DAFTAR TUGAS:
[a] Bisakah Anda mengembalikan bagian kutipan teks di bawah ini persis sama, mulai dari "Nakal, tidak identik" dan berakhir pada "dengan masyarakat luar."?
[b] Ringkaslah paragraf dalam kutipan teks di bawah ini yang diawali "Terhadap kalimat semacam" menjadi daftar poin tanpa menghilangkan fakta utamanya.

KUTIPAN TEKS:
————————

Nakal, tidak identik dengan jahat, keduanya adalah dua hal yang belainan. Karenanya, variasi tipe manusia bisa sangat beragam, dan itulah fungsi faktor lingkungan serta pengasuhan. Orang-orang yang memiliki kode genetik “baik” plus “tidak suka berbuat jahat” ataupun “tidak suka berbuat nakal”, adalah orang-orang langka, langka karena telah banyak menjadi “mangsa empuk”—sehingga kemungkinannya ialah sudah punah dimangsa atau bersembunyi dan mengisolasi diri tanpa banyak terlibat dengan masyarakat luar.

Terhadap kalimat semacam “kenapa orang baik tersakiti, dihina dan sering meneteskan airmata”, jawabannya ialah semata karena orang-orang baik merupakan “mangsa empuk” sekaligus “sasaran buruan yang paling menggoda” di mata para manusia-manusia yang tidak malu dan tidak takut berbuat jahat dengan melukai, menyakiti, maupun merugikan orang lain yang menjadi korbannya. Cobalah renungkan pertanyaan introspektif berikut, jika Anda seorang preman yang “premanis” serta “hewanis-predatoris” (preman mana juga yang “humanis” terlebih “Tuhanis”?), siapakah yang akan Anda jadikan “mangsa empuk”, preman lain yang bertubuh besar dan ganas-beringas ataukah orang-orang yang “ahimsa” (anti kekerasan fisik) serta penyabar?

————————

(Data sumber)
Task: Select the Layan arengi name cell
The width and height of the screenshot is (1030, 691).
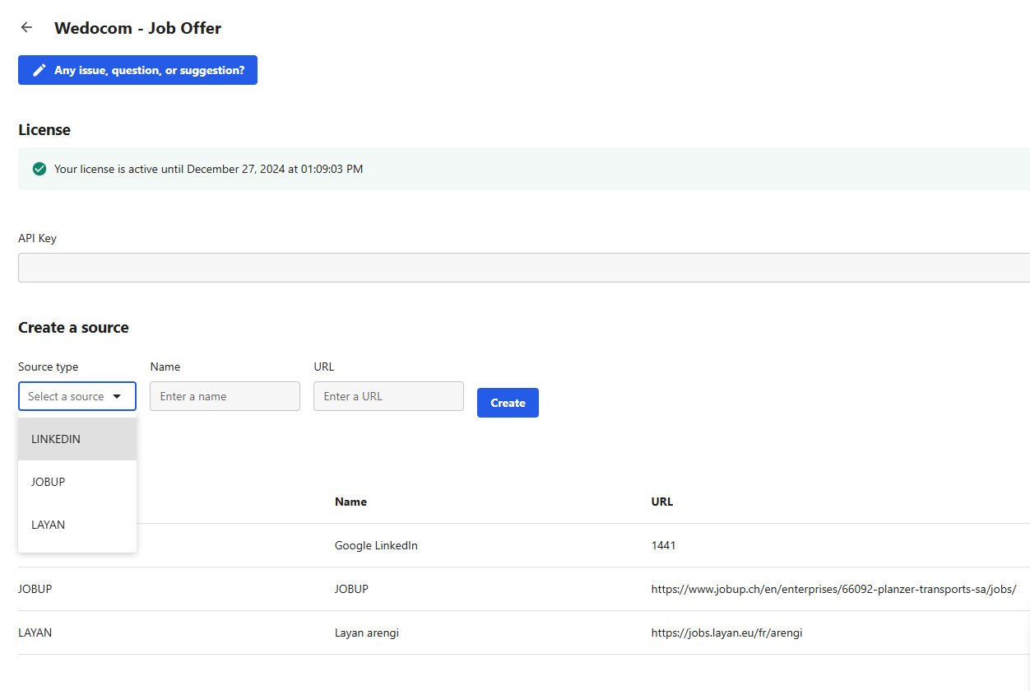Action: [367, 633]
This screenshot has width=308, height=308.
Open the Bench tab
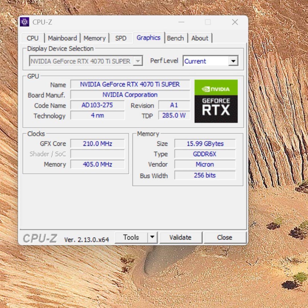pos(176,38)
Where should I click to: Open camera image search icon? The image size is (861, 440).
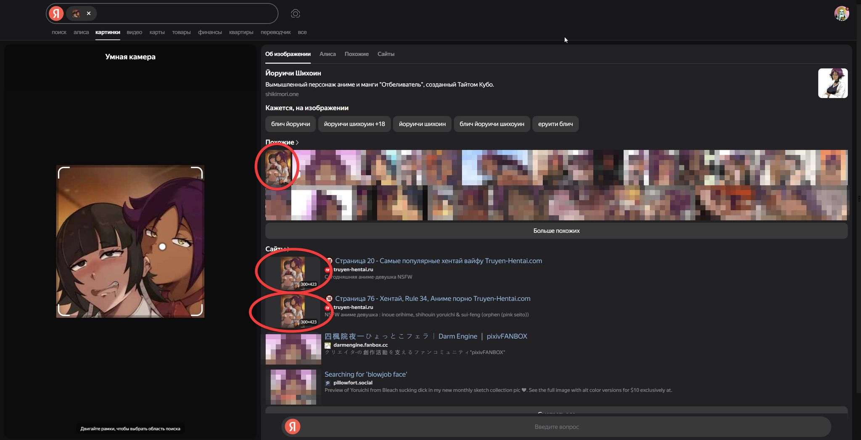tap(296, 14)
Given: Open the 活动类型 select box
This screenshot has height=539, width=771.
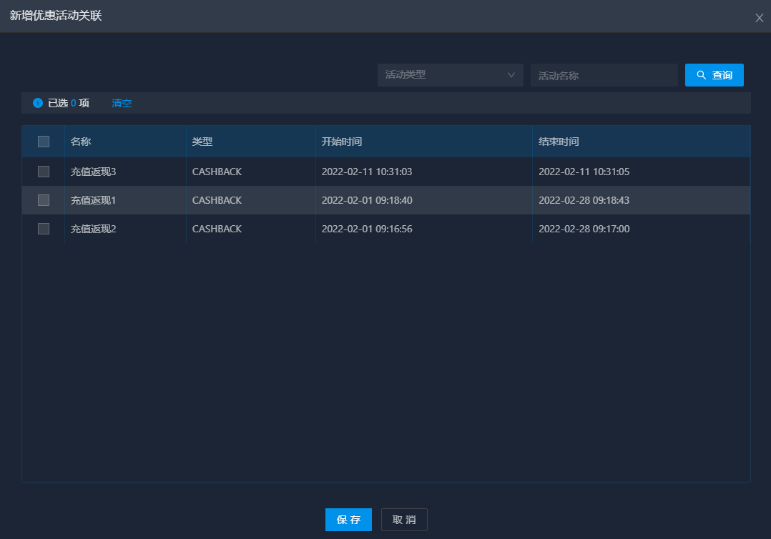Looking at the screenshot, I should 443,75.
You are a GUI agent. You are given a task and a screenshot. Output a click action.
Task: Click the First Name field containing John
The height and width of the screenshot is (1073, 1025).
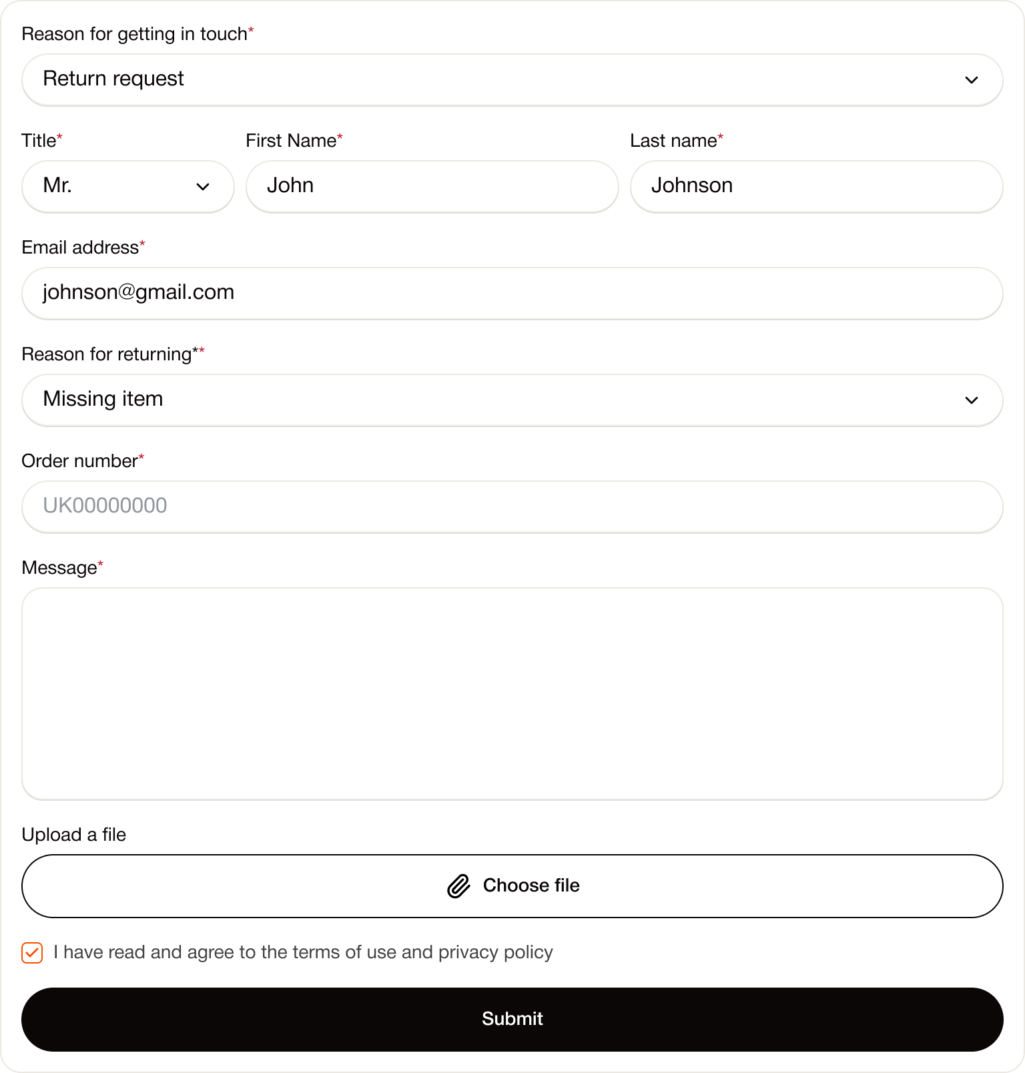click(x=431, y=187)
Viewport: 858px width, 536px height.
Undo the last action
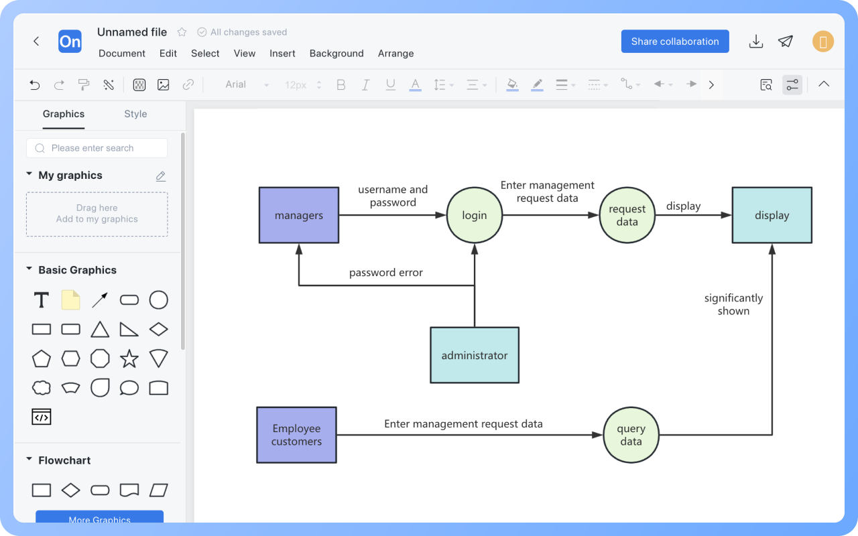point(34,84)
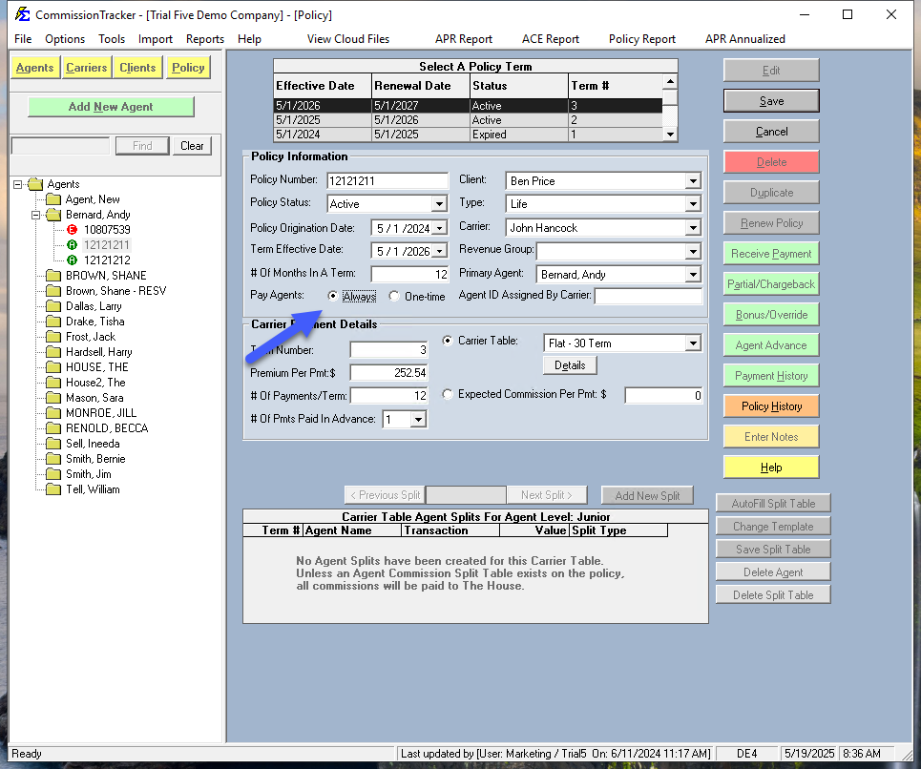Click the red expired icon beside policy 10807539

tap(72, 229)
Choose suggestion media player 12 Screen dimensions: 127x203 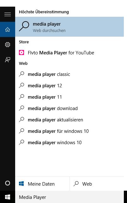coord(70,86)
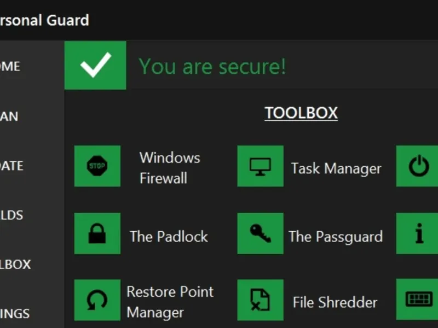This screenshot has width=438, height=328.
Task: Click the Task Manager text label
Action: click(x=336, y=168)
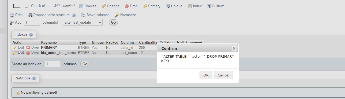Viewport: 345px width, 99px height.
Task: Click the Unique index icon
Action: (x=168, y=6)

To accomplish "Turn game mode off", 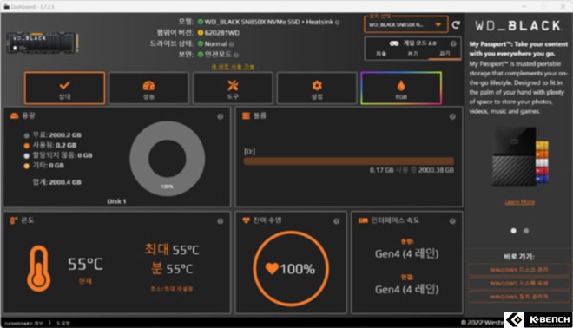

————————

HASIL TUGAS:
[a]
Nakal, tidak identik dengan jahat, keduanya adalah dua hal yang belainan. Karenanya, variasi tipe manusia bisa sangat beragam, dan itulah fungsi faktor lingkungan serta pengasuhan. Orang-orang yang memiliki kode genetik “baik” plus “tidak suka berbuat jahat” ataupun “tidak suka berbuat nakal”, adalah orang-orang langka, langka karena telah banyak menjadi “mangsa empuk”—sehingga kemungkinannya ialah sudah punah dimangsa atau bersembunyi dan mengisolasi diri tanpa banyak terlibat dengan masyarakat luar.

[b]
- Orang baik tersakiti, dihina, dan sering meneteskan air mata karena mereka menjadi "mangsa empuk" sekaligus "sasaran buruan yang paling menggoda".
- Yang memangsa mereka adalah orang-orang yang tidak malu dan tidak takut berbuat jahat dengan melukai, menyakiti, atau merugikan korbannya.
- Pembaca diajak merenung: jika menjadi preman, siapa yang akan dijadikan "mangsa empuk", preman lain yang bertubuh besar dan beringas atau orang-orang yang "ahimsa" (anti kekerasan fisik) serta penyabar?